Qui parle traditionnellement de l’avenir de l’éducation spécialisée ? On trouve des psychologues, des psychanalystes, des sociologues et autres universitaires … Ici, c’est un professionnel de terrain qui prend la parole. S’il est chercheur en sciences de l’éducation, il n’en continue pas moins à exercer comme éducateur spécialisé auprès d’adultes en difficulté. C’est cette double approche qui donne envie de lire Philippe Gaberan. Et ça tombe bien, car des choses, il a à en dire ! Son propos a l’ambition de dépasser les problèmes corporatistes pour appréhender cette profession à l’échelle de la société.
Et tout d’abord à propos des mirages du néo-libéralisme : “ le marché est une machine aveugle au bien-être des hommes qui l’ont créé ” (p.56) dénonce l’auteur qui s’élève contre la tentation de chercher les responsabilités du côté des boucs-émissaires tels la paresse des chômeurs, la violence des jeunes, la démission des familles, ces travailleurs sociaux qui entretiennent l’assistanat … sans oublier la “ crise ” (qui a quand même aboutit dans le même temps à la multiplication par 5 du nombre de chômeurs et au triplement du P.I.B.!).
Les éducateurs spécialisés sont confrontés à tout cela non seulement dans leurs efforts d’insertion des populations dont ils ont la charge, mais aussi au sein même des institutions où ils agissent et qui sont parfois le théâtre des exactions de “ nouveaux managers ” comme le décrit avec un humour féroce l’auteur.

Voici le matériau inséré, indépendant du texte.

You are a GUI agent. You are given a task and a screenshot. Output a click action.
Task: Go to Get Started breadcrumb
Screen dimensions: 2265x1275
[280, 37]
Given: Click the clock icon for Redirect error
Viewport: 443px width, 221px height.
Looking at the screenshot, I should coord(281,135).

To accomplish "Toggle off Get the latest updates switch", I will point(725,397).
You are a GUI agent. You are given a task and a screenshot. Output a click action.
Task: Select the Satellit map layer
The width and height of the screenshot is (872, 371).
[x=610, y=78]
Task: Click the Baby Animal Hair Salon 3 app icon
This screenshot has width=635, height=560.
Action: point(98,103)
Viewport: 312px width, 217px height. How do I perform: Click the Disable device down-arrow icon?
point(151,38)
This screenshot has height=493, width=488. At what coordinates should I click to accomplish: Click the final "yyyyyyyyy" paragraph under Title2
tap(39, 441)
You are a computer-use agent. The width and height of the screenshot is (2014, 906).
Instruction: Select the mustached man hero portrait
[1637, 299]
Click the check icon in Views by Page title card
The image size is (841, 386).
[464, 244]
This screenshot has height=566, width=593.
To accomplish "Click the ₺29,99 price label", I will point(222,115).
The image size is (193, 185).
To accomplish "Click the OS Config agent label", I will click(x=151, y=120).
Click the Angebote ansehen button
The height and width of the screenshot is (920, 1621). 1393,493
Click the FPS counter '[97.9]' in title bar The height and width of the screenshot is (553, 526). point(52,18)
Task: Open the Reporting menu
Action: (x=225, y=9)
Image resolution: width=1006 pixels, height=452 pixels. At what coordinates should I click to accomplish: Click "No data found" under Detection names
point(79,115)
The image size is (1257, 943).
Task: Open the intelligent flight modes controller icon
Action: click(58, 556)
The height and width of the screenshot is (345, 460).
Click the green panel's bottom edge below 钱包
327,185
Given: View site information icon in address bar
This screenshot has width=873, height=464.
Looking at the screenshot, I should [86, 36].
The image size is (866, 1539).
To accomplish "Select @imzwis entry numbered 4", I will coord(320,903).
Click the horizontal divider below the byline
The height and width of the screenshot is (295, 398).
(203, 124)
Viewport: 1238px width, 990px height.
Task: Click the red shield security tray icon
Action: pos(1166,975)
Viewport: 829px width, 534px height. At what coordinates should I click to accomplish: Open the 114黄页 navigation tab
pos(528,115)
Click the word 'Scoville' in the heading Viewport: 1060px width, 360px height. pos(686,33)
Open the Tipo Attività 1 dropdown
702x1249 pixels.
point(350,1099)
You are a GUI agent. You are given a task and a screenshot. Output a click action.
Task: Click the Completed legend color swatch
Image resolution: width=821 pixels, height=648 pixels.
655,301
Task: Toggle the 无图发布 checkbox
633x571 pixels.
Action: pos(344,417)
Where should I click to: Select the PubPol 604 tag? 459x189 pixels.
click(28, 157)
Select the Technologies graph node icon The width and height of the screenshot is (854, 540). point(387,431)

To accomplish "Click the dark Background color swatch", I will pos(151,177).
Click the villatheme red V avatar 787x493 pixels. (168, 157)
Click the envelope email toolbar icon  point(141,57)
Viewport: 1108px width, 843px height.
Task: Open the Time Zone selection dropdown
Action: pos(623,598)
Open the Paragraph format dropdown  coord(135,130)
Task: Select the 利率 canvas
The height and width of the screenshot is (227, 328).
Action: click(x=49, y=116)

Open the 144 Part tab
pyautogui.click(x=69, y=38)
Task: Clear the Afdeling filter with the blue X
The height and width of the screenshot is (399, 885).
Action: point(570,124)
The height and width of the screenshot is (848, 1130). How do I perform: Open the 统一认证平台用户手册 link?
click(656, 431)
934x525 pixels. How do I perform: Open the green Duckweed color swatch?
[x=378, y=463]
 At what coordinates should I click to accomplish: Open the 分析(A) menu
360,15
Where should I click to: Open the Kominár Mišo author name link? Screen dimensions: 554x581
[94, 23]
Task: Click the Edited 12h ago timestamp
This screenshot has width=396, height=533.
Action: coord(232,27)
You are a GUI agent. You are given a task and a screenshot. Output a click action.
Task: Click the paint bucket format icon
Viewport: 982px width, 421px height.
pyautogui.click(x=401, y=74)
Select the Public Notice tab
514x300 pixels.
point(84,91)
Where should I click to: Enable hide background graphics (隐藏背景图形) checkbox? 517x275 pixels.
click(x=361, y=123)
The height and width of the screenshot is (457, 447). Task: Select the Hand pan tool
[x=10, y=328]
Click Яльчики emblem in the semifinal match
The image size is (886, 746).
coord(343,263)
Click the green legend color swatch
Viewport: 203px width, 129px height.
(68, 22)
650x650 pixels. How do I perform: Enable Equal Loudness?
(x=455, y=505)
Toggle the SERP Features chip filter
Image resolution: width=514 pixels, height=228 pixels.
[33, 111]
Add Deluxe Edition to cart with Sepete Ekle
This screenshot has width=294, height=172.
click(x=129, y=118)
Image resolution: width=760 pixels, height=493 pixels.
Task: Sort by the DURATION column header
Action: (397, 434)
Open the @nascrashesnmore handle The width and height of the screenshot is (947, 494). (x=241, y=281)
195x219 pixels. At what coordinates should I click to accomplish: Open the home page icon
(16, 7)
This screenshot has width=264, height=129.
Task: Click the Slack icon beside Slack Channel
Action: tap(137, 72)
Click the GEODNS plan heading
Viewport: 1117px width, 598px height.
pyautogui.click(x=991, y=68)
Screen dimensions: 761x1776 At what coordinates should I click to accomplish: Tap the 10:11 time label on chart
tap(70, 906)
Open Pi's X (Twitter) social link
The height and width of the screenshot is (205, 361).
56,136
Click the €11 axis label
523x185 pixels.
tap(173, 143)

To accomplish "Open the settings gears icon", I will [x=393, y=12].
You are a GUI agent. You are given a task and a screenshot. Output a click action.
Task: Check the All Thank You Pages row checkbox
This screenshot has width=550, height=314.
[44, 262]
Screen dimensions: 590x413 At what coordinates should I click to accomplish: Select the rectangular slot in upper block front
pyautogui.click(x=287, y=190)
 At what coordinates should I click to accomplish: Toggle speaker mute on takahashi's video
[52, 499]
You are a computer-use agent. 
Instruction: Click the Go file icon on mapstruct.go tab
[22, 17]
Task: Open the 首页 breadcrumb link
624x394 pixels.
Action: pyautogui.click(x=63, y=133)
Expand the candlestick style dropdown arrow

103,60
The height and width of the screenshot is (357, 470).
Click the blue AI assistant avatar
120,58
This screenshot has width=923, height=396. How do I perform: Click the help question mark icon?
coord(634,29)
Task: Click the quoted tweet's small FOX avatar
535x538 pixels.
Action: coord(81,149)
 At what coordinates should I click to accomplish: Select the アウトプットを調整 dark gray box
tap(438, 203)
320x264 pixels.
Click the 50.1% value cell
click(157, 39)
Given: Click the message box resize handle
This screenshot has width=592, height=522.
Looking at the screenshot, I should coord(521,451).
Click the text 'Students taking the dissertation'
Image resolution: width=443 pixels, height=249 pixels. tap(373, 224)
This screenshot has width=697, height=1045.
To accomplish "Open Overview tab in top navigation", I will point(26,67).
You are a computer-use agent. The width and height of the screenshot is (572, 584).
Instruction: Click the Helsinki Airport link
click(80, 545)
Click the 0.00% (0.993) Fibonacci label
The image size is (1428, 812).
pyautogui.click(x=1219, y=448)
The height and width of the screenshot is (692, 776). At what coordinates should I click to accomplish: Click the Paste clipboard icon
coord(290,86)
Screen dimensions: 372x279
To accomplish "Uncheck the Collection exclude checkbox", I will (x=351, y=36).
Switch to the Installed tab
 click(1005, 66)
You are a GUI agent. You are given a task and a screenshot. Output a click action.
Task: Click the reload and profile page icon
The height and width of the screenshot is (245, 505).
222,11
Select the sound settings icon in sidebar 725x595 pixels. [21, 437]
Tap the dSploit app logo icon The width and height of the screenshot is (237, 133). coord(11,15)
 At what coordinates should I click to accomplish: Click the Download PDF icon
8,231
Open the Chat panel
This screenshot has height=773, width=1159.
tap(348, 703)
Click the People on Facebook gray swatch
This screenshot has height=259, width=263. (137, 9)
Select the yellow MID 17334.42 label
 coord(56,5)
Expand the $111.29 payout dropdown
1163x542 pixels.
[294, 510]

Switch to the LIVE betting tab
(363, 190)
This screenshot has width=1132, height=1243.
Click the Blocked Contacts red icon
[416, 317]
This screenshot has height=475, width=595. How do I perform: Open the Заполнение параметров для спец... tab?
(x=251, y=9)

Issus d’un militantisme qui répondait au besoin de réparation, les éducateurs ont su évoluer vers une professionnalisation qui a apporté des outils de travail centrés sur la construction du sujet. Pourtant, “ pris dans le sillage des sciences humaines et sociales, les travailleurs sociaux ne parviennent pas à se construire une épistémologie de leur savoir-faire ” (p.67) D’où le risque de se voir réduits à de simples exécutants d’une action sociale décidée en dehors d’eux. Alors, il est temps de réagir. Le défi que la profession doit relever, est bien celui de l’engagement autour d’un certain nombre de valeurs éthiques qui ont fait leurs preuves au long des années. Comme cette conviction en l’éducabilité de tout être humain qui amène à privilégier l’éducation sur la contrainte, la prévention sur la répression. Comme ce positionnement entre une toute-puissance qui fait ignorer les partenaires de l’action éducative et la résignation face à l’échec qui serait une démission. Comme le rejet de la routine institutionnelle au profit de cette prise de risque qui place l’individu au cœur de l’intervention.